#### Page extract ####

Hydrocarbons can be found almost everywhere. When most people hear the name of this group of compounds they tend to connote it solely with fuels, whereas that is not entirely accurate. Take clothing, for example, 60% of it worldwide contains hydrocarbons1. But that is not as much of a surprise when we realise that products such as crayons, lipstick, disposable ball-point pens2, training shoes, life jackets3, toothpaste and many more contain hydrocarbon derivatives4. Moreover, we even eat hydrocarbons! There is a very high chance the very cereal I ate the day I wrote this essay contained a member of this precise group of compounds5. So why are they everywhere? The reason lies in the source of hydrocarbons, namely: natural gas, crude oil and coal. Throughout the history of mankind loads of applicationshave been foundfor them. They have been incorporated into the processes of nearly every industry.
There are two different types of hydrocarbons: saturated and unsaturated hydrocarbons. Saturated hydrocarbons contain solely single bonds while unsaturated ones contain at least one multiple bond between carbon atoms. This diversity results in a further grouping: alkanes, alkenes and alkynes. Alkanes are hydrocarbons of solely single bonds between carbon atoms. Alkenes are hydrocarbons, containing at least one double-bond between carbon atoms and alkynes - containing at least one triple-bond between carbon atoms6. In the following essay, I will take a closer look at how the representatives of these homologous groups shape what can be found around us.

#### Dataset extract ####

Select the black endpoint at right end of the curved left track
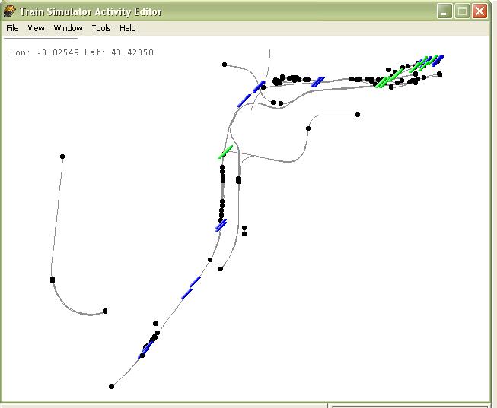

####

- Exercise task 1 -
According to the hydrocarbon essay, what kind of bonds do saturated hydrocarbons contain?
- Exercise task 2 -
Please output the part of the hydrocarbon essay starting at "There are two" and ending at "found around us.".
The listing has no connection to the hydrocarbon essay.

- Full solution 1 -
Only single bonds.

- Full solution 2 -
There are two different types of hydrocarbons: saturated and unsaturated hydrocarbons. Saturated hydrocarbons contain solely single bonds while unsaturated ones contain at least one multiple bond between carbon atoms. This diversity results in a further grouping: alkanes, alkenes and alkynes. Alkanes are hydrocarbons of solely single bonds between carbon atoms. Alkenes are hydrocarbons, containing at least one double-bond between carbon atoms and alkynes - containing at least one triple-bond between carbon atoms6. In the following essay, I will take a closer look at how the representatives of these homologous groups shape what can be found around us.